» **Document**
What goes on in the mind of a thief? For more than thirteen years- since I was attacked and robbed in my home - with the help of a Montreal Police officer - I have been focused on recovering everything Dawn McSweeney and her self-proclaimed "partners in crime" stole from me and from my family.
In my report entitled " THE TRAGEDY OF DAWN MCSWEENEY - HOW TO RAISE A CRIMINAL - I describe in detail how Dawn was raised and how she behaved - her greed, her hatred, her jealousy and her malice. But I have not, until now, given any real thought to how she thinks.
How does a child become a thief who, without batting an eyelash, lies to her grandparents, steals their money and then robs her aunt - me - and then goes on to become a yoga guru, training strangers the ways of peace and contentment ? Does she have two separate brains that allow her to compartmentalize the thief in one part of her head while another part writes poetry praising her beloved grandmother ? I cannot fathom it.
My sister, Sheila, who tried time and again to help Dawn and Dawn's mother, our youngest sister, Debbie, can attest to Dawn's sneaky efforts to get money from her, but she wants to remain anonymous and will not allow me to even mention her name. The truth telling falls to me alone - until we finally get this case into criminal court. Then everyone will have to speak.
My mother based the last decade of her own life on the trust that Dawn McSweeney was a good Jewish child. (I being the betrayer of the faith.) She believed that Dawn was telling the truth and that she was devoted to her.
She did not believe that it was Dawn who had stolen her money. Years after that nightmare event, I learned that my mother had attacked me because she believed that I was the one who stole money she had hidden somewhere in the house.
Why believe that your first born child that you have always loved has become a thief and stolen your money?

» **What you will do**
(1) List every person the account mentions by first name.
(2) According to the account, how long has the writer been focused on recovering what was taken?
(3) Extend the account about Dawn McSweeney beyond its final sentence, which ends "stolen your money?"
The listing that comes after this account is separate material and has no connection to it.

» **Excerpted data**
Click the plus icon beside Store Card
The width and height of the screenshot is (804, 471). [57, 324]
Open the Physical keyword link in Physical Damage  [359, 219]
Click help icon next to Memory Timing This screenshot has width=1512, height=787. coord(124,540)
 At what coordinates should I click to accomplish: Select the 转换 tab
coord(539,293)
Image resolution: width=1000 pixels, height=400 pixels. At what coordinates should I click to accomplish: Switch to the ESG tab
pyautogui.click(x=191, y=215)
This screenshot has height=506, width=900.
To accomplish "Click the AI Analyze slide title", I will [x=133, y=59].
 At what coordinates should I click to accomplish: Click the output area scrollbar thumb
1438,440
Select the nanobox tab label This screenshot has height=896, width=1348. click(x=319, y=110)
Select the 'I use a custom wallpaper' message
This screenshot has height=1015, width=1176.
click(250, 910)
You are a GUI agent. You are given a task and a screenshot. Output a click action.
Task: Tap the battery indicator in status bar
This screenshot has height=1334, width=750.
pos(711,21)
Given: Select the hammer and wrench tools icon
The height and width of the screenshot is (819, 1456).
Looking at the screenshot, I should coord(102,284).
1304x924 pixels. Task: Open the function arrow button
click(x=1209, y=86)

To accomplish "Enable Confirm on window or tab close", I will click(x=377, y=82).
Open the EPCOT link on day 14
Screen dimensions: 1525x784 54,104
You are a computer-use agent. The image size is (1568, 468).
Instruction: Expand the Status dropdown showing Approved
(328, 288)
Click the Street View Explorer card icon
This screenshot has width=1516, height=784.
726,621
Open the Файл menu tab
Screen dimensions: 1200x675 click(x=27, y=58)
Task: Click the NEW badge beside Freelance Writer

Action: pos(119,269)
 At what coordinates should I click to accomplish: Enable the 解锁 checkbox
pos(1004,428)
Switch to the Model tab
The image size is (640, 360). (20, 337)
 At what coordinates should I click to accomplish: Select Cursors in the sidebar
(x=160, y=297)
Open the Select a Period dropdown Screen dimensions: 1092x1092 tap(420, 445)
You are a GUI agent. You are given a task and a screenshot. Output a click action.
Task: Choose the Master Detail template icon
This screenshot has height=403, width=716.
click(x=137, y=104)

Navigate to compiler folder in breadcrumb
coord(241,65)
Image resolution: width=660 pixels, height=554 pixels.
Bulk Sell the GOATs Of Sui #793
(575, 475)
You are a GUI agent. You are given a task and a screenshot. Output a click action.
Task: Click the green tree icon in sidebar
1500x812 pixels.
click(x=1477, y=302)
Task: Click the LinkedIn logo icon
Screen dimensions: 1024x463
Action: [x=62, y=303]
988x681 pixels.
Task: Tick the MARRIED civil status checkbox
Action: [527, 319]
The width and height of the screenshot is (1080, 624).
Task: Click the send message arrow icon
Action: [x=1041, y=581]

» **Replies**
(1) Dawn McSweeney, Sheila, Debbie

(2) More than thirteen years.

(3)
Some time before my mother attacked me on October 7, 1996, in a casual conversation, my mother had commented that I was so enchanted by the Anglican Church that if I ever won the lottery, I would give the church all my money. She was deeply hurt by my conversion and she was constantly baiting me, asking me questions like, If Jesus was God, why did he say, "Why hast thou forsaken me?" to God when he was being crucified?
So we were having these heavy discussions all the time during those last months before my mother attacked me. Just heavy discussions. There were no arguments. I did not think these religious debates were about anything other than religion.
My mother would even listen in on my hour-long telephone conversations with a Christian friend. We could hear her heavy breathing on the line, but we said nothing. I just thought she was lonely and interested in our discussion. But there was something far worse going on. I just didn't know it.
Years later, in retrospect. I think my mother was listening to hear me say that I had taken her money. But, at the time, I didn't know there was money missing. I only learned about it by accident about four years after the fact.
Still, it was during the summer of 1996, that my mother's attitude toward me became strange. She would sit in her big armchair glaring at me, not saying anything, but glaring at me. I didn't know why, but it hurt. I could not have foreseen that this was a harbinger of a nightmare that would befall our family in a few short months.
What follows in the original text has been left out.